Résumé :
Ce qui est arrivé à Betty est le rêve de toutes les femmes. Et pourtant.*
Mon avis :
C’est un roman qui sonne comme une fable.
Les premières années qui passent comme dans un étourdissement : l’enfance, un père en colère qui a perdu une jambe en Algérie, une mère qui disparaît trop tôt, l’adolescence, les études, la rencontre d’André, qui donne vie au bois. Les années passent, avec un corps qui se forme, un visage qui se dessine, un coeur qui grandit.
« Le bonheur, tout le monde le sait, est un invité fantasque. Il quitte parfois la table sans prévenir, sans raison. »
Mais voilà, à 30 ans, Martine, qui s’est elle-même rebaptisée Betty, ne vieillit plus. Elle en prend conscience à l’âge même où sa propre mère a cessé de vieillir. Coïncidence ? Plutôt le manque d’une mère qui déterminera sa vie, comme la marque au fer rouge du traumatisme de la perte sur sa peau lisse. Elle est l’image vivante de cette mère, adorée, adulée, et disparue trop tôt, figée à jamais sur un polaroïd, et à présent sur le visage de sa fille.
« Peut-être devenons-nous ceux qui nous manquent. Peut-être remplissons-nous le vide, par angoisse du vide. Peut-être cristallisons-nous ce qu’ils ont été pour les garder auprès de nous toujours. »
Au début, Betty se réjouit de son sort.

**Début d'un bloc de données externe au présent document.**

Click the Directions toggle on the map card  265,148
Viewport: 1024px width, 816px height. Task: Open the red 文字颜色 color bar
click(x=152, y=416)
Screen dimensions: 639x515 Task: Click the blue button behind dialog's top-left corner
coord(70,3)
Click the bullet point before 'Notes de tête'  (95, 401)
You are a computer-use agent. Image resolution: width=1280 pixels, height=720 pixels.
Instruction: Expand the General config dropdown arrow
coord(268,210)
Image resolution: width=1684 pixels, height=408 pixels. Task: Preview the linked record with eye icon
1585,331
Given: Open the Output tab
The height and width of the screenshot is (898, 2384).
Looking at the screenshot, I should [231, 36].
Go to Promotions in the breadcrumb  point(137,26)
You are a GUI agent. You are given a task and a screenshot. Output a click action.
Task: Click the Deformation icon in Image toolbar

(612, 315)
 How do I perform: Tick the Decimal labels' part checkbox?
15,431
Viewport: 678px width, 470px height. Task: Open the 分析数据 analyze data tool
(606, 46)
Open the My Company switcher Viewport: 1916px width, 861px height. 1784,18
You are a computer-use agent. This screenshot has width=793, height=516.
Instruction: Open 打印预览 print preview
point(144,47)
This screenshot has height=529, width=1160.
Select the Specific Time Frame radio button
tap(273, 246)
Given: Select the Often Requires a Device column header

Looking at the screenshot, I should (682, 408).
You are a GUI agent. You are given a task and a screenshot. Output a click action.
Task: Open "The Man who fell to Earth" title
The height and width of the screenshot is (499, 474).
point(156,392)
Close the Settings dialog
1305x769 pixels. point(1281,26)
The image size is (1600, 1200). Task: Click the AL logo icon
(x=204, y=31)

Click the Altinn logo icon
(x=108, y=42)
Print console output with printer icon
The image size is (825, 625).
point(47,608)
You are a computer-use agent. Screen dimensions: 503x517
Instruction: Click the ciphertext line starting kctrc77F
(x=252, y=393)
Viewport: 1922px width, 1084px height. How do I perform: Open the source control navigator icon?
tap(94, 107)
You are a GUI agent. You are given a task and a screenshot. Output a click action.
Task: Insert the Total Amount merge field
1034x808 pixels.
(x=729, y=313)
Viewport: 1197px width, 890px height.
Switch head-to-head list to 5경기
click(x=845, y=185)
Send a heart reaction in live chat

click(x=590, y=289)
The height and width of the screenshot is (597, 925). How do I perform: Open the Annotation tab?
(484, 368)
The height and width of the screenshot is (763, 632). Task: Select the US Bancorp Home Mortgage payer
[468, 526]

N’est-ce pas la rêve de toute femme ? Elle se regarde fièrement, jour après jour, dans le miroir pour constater que le temps n’est rien venu altérer. Mais petit à petit, les doutes surviennent. Elle ne parle même pas à son mari de sa découverte, jusqu’à ce qu’il finisse par craquer et mettre de lui-même le sujet sur le tapis. On pourrait s’attendre à ce qu’un homme soit ravi que sa femme reste jeune et belle. Après tout, toutes ces injonctions dont on inonde les femmes aujourd’hui, les publicités, les magazines, ne les conduisent-elles pas à penser malgré elles que les hommes ne les désireront plus avec l’apparition de leurs premières rides et des flétrissement de leur peau ? André, le mari de Betty, prend pourtant le contrepied. Ce qu’il veut lui, c’est cheminer aux côtés de sa femme, voir le temps passé ensemble sur son visage, y découvrir les traces de leurs souvenirs.
« Tu es comme un rivage duquel je m’éloigne et qui me rappelle sans cesse que je vais mourir. »
Ne pas vieillir devient pour Betty une malédiction. Au début, elle accueillait les compliments sur son joli teint, à présent elle les redoute. Le regard des autres est lourd à porter, elle s’interroge sur ses rapports avec son fils, qui bientôt aura l’air plus âgé qu’elle. En contrepoint de ses mésaventures, on trouve sa fidèle amie, Odette, qui a quelques années de plus qu’elle. Odette, représentante en cosmétiques, a testé tous les produits imaginables, et croit au pouvoir de la jeunesse et de la beauté pour retenir un homme. Elle tentera toutes les chirurgies possibles pour retarder l’inévitable, altérant définitivement son physique, et éloignant de ce fait son fiancé, aux yeux duquel elle est devenu méconnaissable, alors qu’elle pensait agir par amour.
« Je viens de la terre et je crois à la nécessité des saisons, on ne peut pas vivre qu’au printemps. »
Je n’ai pas eu le même coup de coeur que pour Danser au bord de l’abîme, qui m’avait bouleversée. Mais il y a une merveilleuse poésie chez Grégoire Delacourt, une efficacité des mots, et La femme qui ne vieillissait pas est un joli conte sur la nécessité du temps qui passe, et la beauté des visages dont les sillons racontent une vie.